By ROGER MILLS, Times Staff Writer
© St. Petersburg Times
published September 8, 2002
TAMPA -- There's an old adage that the key to success is to leave the newspaper business, and offensive lineman Cornell Green is another shining example.
Green, who will start for the Bucs on Sunday against the Saints, likely won't lose perspective of his good fortune nor forget the job he had at the St. Petersburg Times printing plant in the fall of 1999 after the Falcons waived him.
The 6-foot-6, 315-pounder sorted papers to pay his bills.
"I needed to get some money in my pocket," he said. "When you have to get up early in the morning and see 350,000 papers and know that you have to unload them and stack them, trust me, it's (humbling). A real grind."

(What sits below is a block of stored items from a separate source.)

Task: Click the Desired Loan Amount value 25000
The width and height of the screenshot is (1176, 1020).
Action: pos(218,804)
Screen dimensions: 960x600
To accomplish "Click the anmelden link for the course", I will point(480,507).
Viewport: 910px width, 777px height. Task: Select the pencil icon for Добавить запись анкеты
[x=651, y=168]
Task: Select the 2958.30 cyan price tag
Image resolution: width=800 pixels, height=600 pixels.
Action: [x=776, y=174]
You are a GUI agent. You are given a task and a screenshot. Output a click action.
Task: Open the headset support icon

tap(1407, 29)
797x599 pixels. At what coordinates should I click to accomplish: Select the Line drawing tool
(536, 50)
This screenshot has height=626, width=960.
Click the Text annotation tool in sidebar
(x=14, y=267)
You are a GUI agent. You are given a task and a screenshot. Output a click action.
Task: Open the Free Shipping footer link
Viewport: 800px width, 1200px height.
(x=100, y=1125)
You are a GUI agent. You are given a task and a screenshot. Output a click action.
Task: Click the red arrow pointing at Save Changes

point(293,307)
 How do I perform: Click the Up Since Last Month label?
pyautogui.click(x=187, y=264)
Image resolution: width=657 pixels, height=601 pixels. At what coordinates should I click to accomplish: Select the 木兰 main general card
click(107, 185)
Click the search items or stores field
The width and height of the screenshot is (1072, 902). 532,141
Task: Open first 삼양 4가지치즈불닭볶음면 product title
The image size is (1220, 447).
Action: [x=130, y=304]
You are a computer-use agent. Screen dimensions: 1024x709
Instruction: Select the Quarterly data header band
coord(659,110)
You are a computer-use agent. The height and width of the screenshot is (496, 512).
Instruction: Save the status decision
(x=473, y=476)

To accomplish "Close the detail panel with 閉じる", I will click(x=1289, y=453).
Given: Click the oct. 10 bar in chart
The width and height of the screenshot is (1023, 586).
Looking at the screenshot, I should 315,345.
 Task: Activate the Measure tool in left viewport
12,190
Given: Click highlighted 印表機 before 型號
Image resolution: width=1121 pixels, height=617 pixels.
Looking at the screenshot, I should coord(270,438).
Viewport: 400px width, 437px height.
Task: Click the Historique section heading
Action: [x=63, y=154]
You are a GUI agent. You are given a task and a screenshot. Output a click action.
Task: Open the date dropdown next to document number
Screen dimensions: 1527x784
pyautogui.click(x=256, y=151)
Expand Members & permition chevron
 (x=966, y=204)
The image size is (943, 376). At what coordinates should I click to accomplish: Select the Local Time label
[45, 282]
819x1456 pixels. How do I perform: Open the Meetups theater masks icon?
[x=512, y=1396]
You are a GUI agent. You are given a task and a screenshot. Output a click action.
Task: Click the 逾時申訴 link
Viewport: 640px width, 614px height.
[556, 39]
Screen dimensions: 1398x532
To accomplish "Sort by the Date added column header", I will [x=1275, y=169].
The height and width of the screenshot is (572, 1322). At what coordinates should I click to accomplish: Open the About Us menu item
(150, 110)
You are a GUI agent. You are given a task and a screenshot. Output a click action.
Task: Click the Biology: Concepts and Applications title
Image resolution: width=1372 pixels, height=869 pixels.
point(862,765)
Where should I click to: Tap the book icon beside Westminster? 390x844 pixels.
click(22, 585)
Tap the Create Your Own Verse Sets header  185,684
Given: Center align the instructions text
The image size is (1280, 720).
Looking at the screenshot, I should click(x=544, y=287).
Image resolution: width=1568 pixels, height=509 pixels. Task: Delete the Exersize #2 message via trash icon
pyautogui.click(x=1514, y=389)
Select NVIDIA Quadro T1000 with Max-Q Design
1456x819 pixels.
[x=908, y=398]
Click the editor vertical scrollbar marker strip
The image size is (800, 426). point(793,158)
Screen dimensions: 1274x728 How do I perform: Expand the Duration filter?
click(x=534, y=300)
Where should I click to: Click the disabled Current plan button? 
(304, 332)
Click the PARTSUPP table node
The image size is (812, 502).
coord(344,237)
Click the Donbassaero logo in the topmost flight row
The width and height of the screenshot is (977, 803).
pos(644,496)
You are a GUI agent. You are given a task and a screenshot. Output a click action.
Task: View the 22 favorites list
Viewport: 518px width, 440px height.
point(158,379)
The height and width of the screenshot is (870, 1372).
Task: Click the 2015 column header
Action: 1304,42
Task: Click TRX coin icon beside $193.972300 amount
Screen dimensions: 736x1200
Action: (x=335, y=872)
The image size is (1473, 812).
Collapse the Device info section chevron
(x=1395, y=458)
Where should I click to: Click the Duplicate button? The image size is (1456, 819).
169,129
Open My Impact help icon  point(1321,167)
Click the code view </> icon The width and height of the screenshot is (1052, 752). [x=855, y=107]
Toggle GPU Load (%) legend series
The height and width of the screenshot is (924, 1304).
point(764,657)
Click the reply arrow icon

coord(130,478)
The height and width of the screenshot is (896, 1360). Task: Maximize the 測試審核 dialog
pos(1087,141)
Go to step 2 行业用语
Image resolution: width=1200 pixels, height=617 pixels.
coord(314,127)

Green, a St. Petersburg native who attended Lakewood High, has done more than put his Times' worker badge away. He has a chance to build his empire.
Green never has started an NFL game. Green, 28, never has played in an NFL game. Since 1999, Green has had stops with the Falcons, Jets and Dolphins but mostly has been inactive on game day. When active, he never played.
"Yup, that's true, and I think about that every day," he said. "But it's like this, I've been wanting this for a long time, and I have to stay grounded. I'm excited, don't get me wrong, but I have to be humble with it."
Green is as Florida as anyone gets. He has always lived in St. Petersburg and was a standout lineman at Lakewood. Recruited by Central Florida to play defensive line, Green was moved to offensive line during his redshirt season, then spent four years blocking for star quarterback Daunte Culpepper.
After going undrafted, Green bounced around the NFL as a project and one of his stops was in New York, when Bucs line coach Bill Muir was there. In training camp, Green was with the Dolphins when the Bucs came calling.
"It was crazy," said Green, who thought he was going to get cut. "The dude called me in the office, and I thought, 'Here we go again.' He told me everything that went down and it was mind boggling how fast your life can be changed, just like that."
But Green begins his NFL career as a starter knowing he displaced Kenyatta Walker, last year's first-round pick. He also knows neither the Bucs nor Walker have given up hope that the former Florida Gator will return.
"I'm the starter," Green said, "but it's not like I'm going to relax now that I'm the starter."